-------- EXERCISE PASSAGE --------

In Beyond Borders,
Angelina Jolie -- she of the bruised lips and limpid eyes -- plays
Sarah, who, in her white strapless gown and pearls, has no sooner
finished pogoing to "Should I Stay or Should I Go" on the
dance floor of a London formal-dress charity benefit in 1984 than
she is knocked to one side by Nick (Clive Owen), who angrily
denounces everyone in the room for eating fancy foods and drinking
fancy wine while he's scrambling to find food and medicine to help
the starving Ethiopian child whom he's (exploitatively) brought
along with him. Sarah is so moved that she takes a convoy of food to
the refugee camp in (then) war-torn Ethiopia, where, along the way,
she rescues a child being stalked by a vulture (just like in the
Pulitzer Prize-winning photograph) -- the child expresses its
gratitude by glaring at her in what looks like decidedly CGI-created
eyes. Nick also expresses his gratitude by ridiculing Sarah for
wearing perfume for a trip into the desert -- he'll later confer his
approval by noting that she did not wear perfume when she treks into
Cambodia to see him.

-------- DATA FOR REVIEW --------

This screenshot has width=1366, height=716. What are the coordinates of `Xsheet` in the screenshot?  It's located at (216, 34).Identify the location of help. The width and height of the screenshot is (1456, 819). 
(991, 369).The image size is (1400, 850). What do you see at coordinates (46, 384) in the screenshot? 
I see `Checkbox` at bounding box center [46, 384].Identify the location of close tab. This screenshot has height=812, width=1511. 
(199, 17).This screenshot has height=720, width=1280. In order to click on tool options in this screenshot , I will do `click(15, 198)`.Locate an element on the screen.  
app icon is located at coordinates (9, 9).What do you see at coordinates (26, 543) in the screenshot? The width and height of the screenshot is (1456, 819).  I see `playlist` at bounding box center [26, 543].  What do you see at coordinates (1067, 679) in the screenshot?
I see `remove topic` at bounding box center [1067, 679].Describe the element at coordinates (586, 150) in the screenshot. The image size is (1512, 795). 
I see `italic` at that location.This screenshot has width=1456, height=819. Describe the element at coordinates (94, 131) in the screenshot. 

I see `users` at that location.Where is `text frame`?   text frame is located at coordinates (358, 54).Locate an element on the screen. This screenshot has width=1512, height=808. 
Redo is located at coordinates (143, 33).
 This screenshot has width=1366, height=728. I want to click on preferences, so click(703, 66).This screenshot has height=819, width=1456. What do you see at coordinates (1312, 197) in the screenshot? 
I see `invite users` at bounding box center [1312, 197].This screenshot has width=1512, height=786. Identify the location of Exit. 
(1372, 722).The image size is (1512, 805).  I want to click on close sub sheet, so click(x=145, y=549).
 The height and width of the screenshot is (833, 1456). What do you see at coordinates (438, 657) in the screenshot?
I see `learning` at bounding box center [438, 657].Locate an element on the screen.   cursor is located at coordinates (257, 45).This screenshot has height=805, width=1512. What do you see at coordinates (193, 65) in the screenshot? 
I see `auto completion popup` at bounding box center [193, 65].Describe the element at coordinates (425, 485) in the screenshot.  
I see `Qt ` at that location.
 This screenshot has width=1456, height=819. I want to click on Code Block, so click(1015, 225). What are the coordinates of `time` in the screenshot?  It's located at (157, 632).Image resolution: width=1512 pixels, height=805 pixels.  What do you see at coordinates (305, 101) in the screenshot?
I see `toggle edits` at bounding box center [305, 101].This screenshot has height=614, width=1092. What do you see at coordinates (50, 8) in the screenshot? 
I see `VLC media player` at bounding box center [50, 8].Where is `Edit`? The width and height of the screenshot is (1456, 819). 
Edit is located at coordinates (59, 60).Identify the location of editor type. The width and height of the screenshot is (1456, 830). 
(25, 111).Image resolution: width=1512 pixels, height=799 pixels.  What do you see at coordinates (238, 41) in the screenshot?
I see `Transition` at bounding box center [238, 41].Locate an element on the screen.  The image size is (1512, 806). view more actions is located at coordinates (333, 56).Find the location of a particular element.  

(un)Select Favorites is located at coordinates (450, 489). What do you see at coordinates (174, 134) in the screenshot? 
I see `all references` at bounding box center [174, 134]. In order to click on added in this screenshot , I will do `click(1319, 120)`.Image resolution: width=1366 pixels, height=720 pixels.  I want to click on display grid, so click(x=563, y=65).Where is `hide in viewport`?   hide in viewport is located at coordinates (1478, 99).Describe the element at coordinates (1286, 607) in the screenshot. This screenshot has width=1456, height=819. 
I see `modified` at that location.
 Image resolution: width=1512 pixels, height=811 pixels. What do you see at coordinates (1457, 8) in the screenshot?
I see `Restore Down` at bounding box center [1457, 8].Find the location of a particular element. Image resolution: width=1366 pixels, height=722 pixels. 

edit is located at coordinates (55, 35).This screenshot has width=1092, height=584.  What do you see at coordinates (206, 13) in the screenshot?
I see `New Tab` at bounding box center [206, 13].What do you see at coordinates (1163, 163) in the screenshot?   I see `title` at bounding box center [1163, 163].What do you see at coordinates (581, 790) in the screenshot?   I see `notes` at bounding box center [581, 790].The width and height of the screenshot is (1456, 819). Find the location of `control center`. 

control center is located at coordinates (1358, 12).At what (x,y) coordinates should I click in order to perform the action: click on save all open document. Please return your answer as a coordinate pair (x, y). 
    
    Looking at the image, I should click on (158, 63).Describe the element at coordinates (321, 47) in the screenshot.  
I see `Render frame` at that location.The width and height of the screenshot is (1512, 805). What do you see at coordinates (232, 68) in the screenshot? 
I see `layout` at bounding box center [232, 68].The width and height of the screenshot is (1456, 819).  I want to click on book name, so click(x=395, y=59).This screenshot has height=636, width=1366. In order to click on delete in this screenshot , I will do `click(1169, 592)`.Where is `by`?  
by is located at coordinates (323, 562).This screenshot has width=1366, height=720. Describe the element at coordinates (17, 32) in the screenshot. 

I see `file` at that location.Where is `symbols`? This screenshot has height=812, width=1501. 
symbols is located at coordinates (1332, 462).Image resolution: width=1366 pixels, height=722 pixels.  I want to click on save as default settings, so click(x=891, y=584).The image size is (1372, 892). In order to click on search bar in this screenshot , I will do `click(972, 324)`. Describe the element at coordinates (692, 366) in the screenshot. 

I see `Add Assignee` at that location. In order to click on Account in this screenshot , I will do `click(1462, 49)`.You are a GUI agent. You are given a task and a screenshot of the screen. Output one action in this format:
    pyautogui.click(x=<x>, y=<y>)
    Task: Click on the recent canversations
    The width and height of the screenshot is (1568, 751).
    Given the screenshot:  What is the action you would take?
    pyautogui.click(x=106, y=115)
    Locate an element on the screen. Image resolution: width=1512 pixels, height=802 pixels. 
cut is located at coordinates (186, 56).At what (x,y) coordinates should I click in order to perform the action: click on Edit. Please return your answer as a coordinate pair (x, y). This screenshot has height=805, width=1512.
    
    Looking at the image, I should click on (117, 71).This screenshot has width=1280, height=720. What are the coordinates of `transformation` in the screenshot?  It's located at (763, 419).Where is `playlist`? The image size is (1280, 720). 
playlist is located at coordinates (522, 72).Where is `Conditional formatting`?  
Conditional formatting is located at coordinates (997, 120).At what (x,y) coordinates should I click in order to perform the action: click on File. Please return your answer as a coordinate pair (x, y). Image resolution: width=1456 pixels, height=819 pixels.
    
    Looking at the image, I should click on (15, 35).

--------

§ **WHAT IS BEING ASKED**: Pick up the review of Beyond Borders right after its last sentence and keep writing. You can ignore the items; they play no part in what comes next.

§ **ANSWER**:
Owen's Nick is definitely the more interesting of the two: he asks for help from the international community by issuing such subtle statements that go something like, "They should get off their f**king asses and get the f**k down here!... It's the same s**t every time!" He also isn't above smuggling guns under prosthetic legs and medicine packages -- when a Cambodian officer (Burt Kwouk) finds them, he starts switching Nick with what looks like a car radio antennae, until Jolie's Sarah steps in and really puts the kicks in! (All that training for the Lara Croft movies.) Later, after the scene with the baby and the live hand grenade, she and Nick will lead a long line of refugees, through the jungle, through the rain, to a Red Cross camp on the Vietnamese border, after which they will make passionate (but discretely-presented) love, then make cute post-coital banter. (He: "Shall I ring down for room service?" She: "Chocolate cake, and air conditioning. That would be lovely." They're in a tent, mind you.)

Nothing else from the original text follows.